■ **PAGE EXTRACT**
=======
# Thread: definite integrals, upper limit variable

1. ## definite integrals, upper limit variable

Hello

it is correct to write:

$\int^x_0 f(x)\,dx$

or i need write ?

$\int^x_0 f(t)\,dt$

why ?

The question is :
if I need a substitution of f(x) in a formula :

$f(x)=sin(x)$

$y=f(x) + \int^x_0 f(x)\,dx$

I can directly replace f(x)

otherwise :

$y=f(x) + \int^x_0 f(t)\,dt$

don't seem me elegant imho..

Thanks for the possible answers !

2. Originally Posted by Gustavis
Hello

it is correct to write:

$\int^x_0 f(x)\,dx$

or i need write ?

$\int^x_0 f(t)\,dt$ Mr F says: This is the one you want.

why ? Mr F says: Let me re-write your two choices and then you tell me which one doesn't make sense:

${\color{red}\int^{x = x}_{x = 0} f(x)\,dx}$

${\color{red}\int^{t = x}_{t = 0} f(t)\,dt}$

The question is :
if I need a substitution of f(x) in a formula :

$f(x)=sin(x)$

$y=f(x) + \int^x_0 f(x)\,dx$

I can directly replace f(x)

otherwise :

$y=f(x) + \int^x_0 f(t)\,dt$

don't seem me elegant imho..

Thanks for the possible answers !
..

3. Originally Posted by Gustavis
Hello

it is correct to write:

$\int^x_0 f(x)\,dx$

or i need write ?
=======
■ **DATA EXTRACT**

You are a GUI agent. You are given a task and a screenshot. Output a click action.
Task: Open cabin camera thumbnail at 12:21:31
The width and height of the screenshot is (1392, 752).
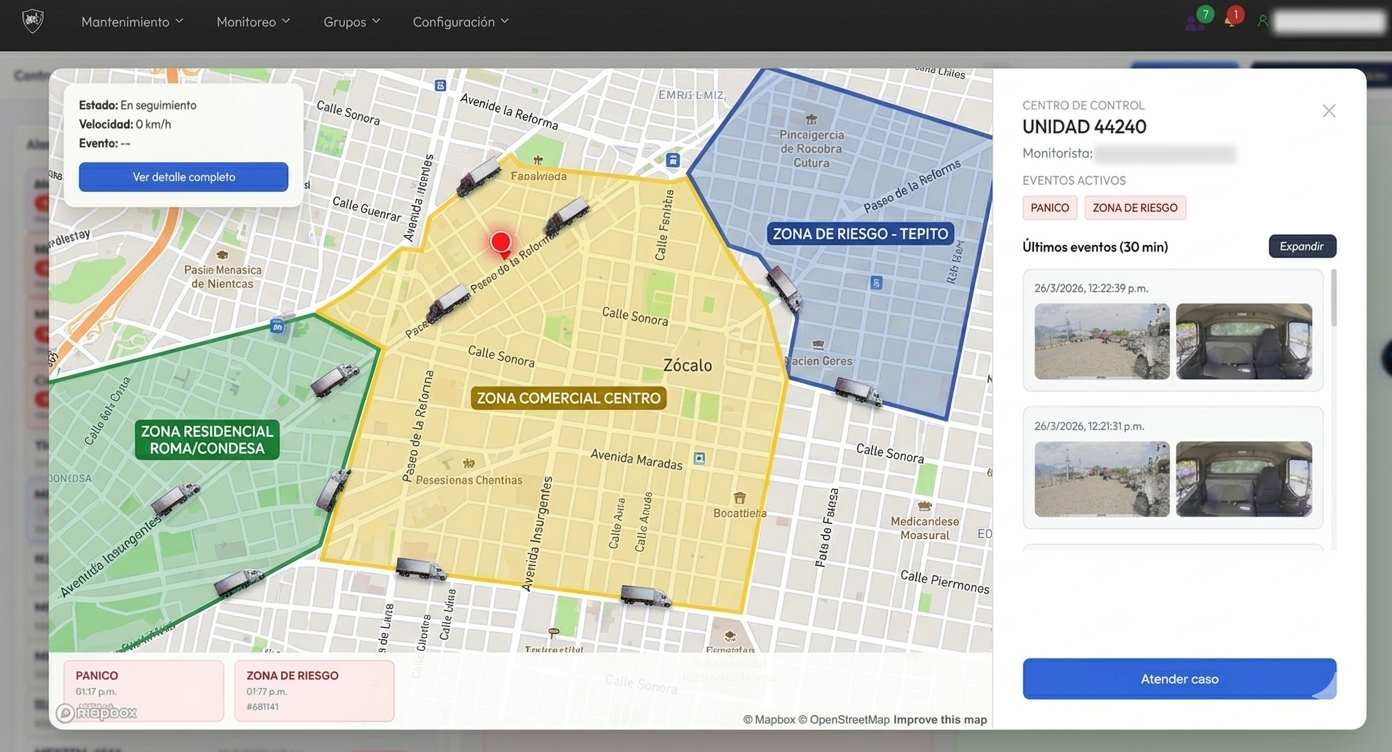[x=1243, y=479]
=======
■ **WHAT THIS EXERCISE ASKS**
**1.** In the thread about definite integrals with a variable upper limit, which of the two forms does Mr F say is the one to use?
**2.** Pick up the thread on definite integrals with a variable upper limit right after its final line and keep writing it.
None of the data is needed here.

■ **ANSWERS TO THE TASKS**
**1.** The integral from 0 to x of f(t) dt.

**2.**
$\int^x_0 f(t)\,dt$
As Mr. Fantastic indicatses, the second is far less confusing. In the first, you would have to recognize that you are using "x" to mean two different things- and that's never a good idea.

why ?

The question is :
if I need a substitution of f(x) in a formula :

$f(x)=sin(x)$

$y=f(x) + \int^x_0 f(x)\,dx$

I can directly replace f(x)

otherwise :

$y=f(x) + \int^x_0 f(t)\,dt$

don't seem me elegant imho..

Thanks for the possible answers !
Would you say that,, when x= 1, $y(1)= f(1)+ \int_0^1 f(1)d1$? That doesn't even make sense: there is no such thing as "d1"! If you write instead $y(1)= f(1)+\int_0^1 f(x)dx$ then you are recognizing that the "x" outside the integral and in the upper limit is NOT the same as the "x" inside the integral- and so you shouldn't use the same symbol!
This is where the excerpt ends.